After every election Canadians are by now used to the same crowd calling for the abolition of our first-past-the-post (FPTP) electoral system.

In fact, on Jan. 9 such a proposition appeared in a Letter to the Editor in this publication, calling for an abolition of FPTP and a proportional voting system to take its place.

The reality is that such a decision would end our country as we know it and undermine the legitimacy of our national Parliament. This also goes without saying we’ve already said no to proportional representation, many, many times.

Our electoral system is not some terrible contraption forced upon us by England, but instead uniquely suited for Canada in particular.

Canada is the second largest country by land area on Earth, yet we have a rather small population that sees over half of our people concentrated in southern Ontario and around the St.

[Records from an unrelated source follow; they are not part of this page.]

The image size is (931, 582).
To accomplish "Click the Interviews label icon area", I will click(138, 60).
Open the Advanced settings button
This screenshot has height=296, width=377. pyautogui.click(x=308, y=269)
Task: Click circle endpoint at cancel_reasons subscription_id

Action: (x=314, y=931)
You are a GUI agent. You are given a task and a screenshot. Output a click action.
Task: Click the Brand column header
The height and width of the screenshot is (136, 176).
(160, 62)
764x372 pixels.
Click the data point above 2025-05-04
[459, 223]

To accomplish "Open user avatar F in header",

Lawrence River. If we adopted proportional representation we would become a country of only two provinces: Ontario and Quebec.

Why, for example, would our politicians care about what 155,000 people in P.E.I. think?

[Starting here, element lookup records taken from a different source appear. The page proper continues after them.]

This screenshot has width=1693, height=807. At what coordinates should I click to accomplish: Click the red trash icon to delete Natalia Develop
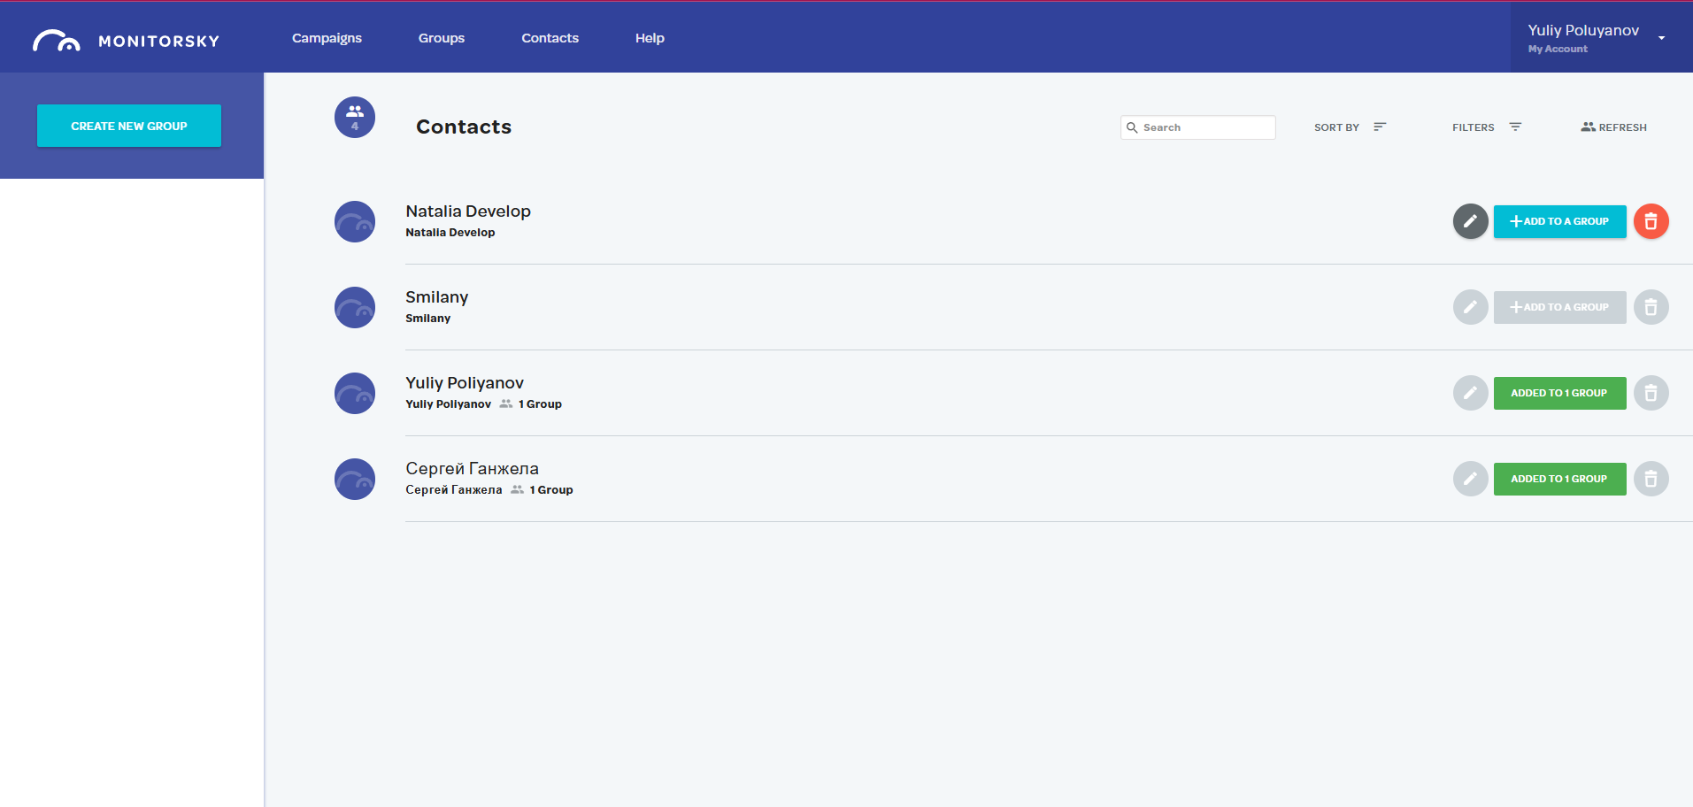(x=1651, y=221)
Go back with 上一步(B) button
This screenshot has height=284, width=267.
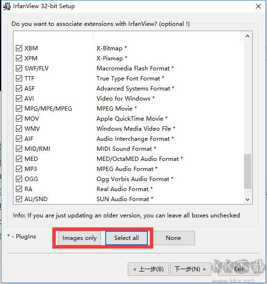[148, 269]
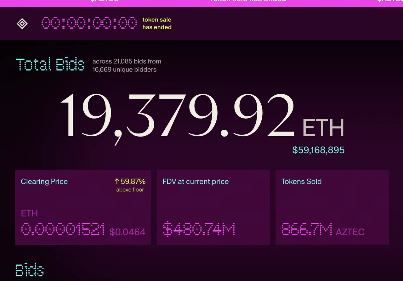Click the "FDV at current price" card title

(x=196, y=182)
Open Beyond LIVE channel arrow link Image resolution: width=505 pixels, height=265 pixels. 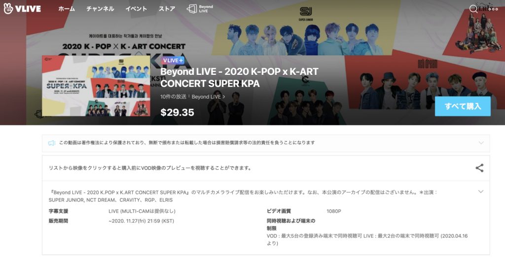(x=209, y=97)
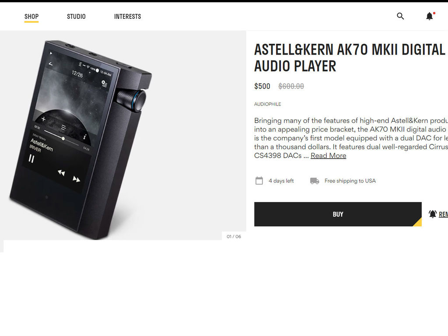
Task: Click the fast-forward icon on the player screen
Action: click(x=76, y=179)
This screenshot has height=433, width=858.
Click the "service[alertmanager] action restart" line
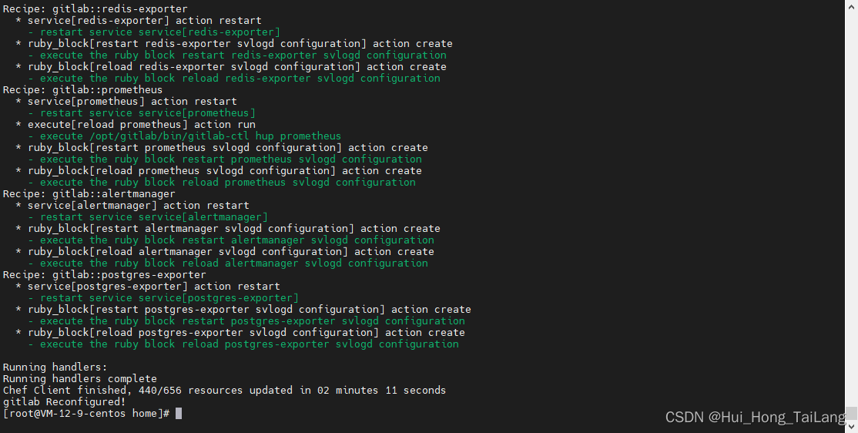tap(138, 206)
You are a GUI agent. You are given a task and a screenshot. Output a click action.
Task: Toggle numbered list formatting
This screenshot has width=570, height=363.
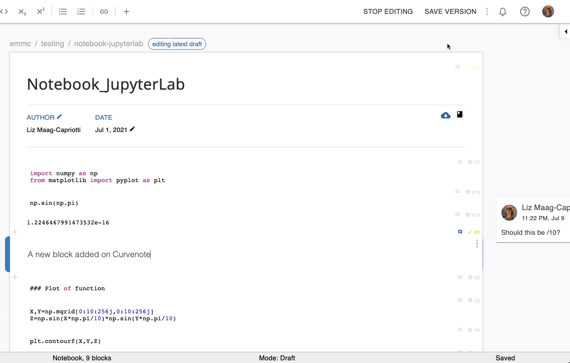click(x=81, y=12)
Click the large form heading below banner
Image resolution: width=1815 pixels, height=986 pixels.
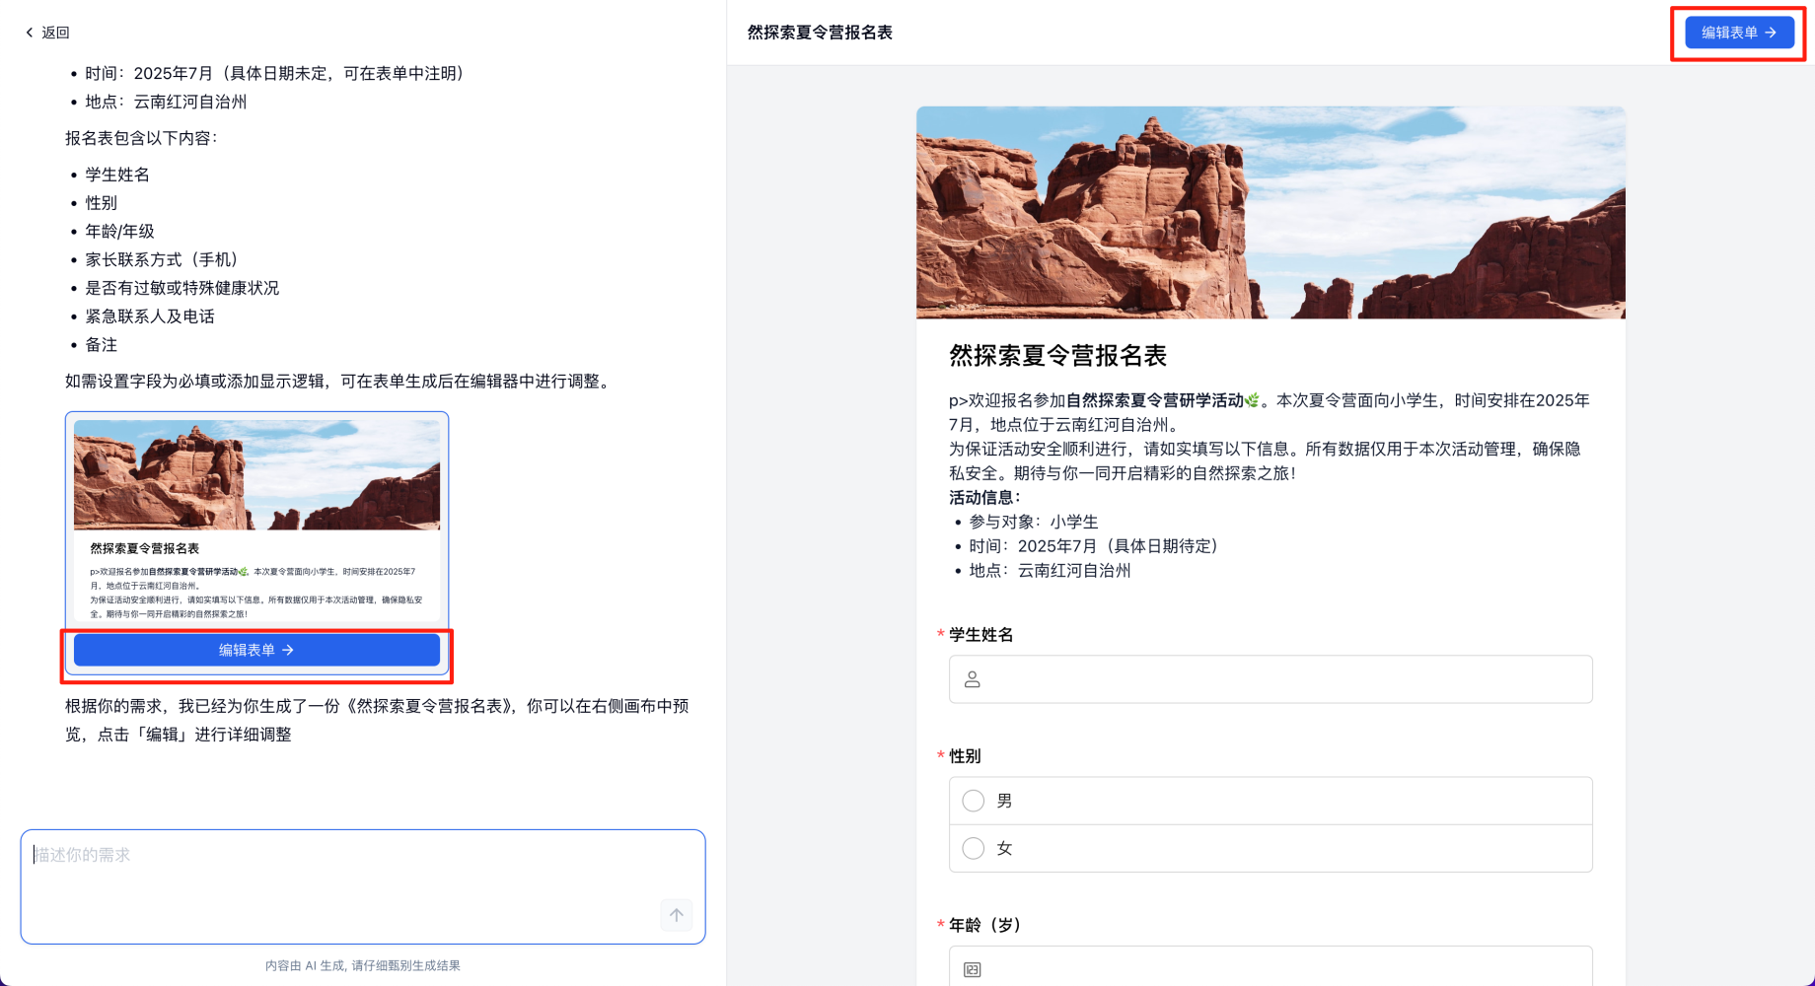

Our regional diversity that consists of distinct areas such as the Maritimes, the West, or francophone Quebec is in part the basis of Canadian identity. To adopt proportional representation would no less than cause a national unity crisis as Canadian citizens living outside our major population centres (like people in Orillia I might add) would see their votes become meaningless as a permanent minority. So much for all votes being equal under proportional representation.

Canadians have already definitively rejected proportional representation. In most provinces we have had referendums on this question which show a resounding NO to electoral reform.

In Ontario in 2007 63% of us voted to keep FPTP. In British Columbia voters rejected electoral reform three times in thirteen years, only just over a year ago voting 61% in favour of keeping FPTP. It was only last year that P.E.I. rejected proportional representation in another referendum.

And at the national level, need I say more? Wasn’t 2015 supposed to be the last election Canada would have under FPTP Mr. Trudeau? What could ever possibly go wrong with such a promise?

From coast to coast, a majority of Canadians want to keep FPTP. It looks like proportional representation enjoys no significant proportional support.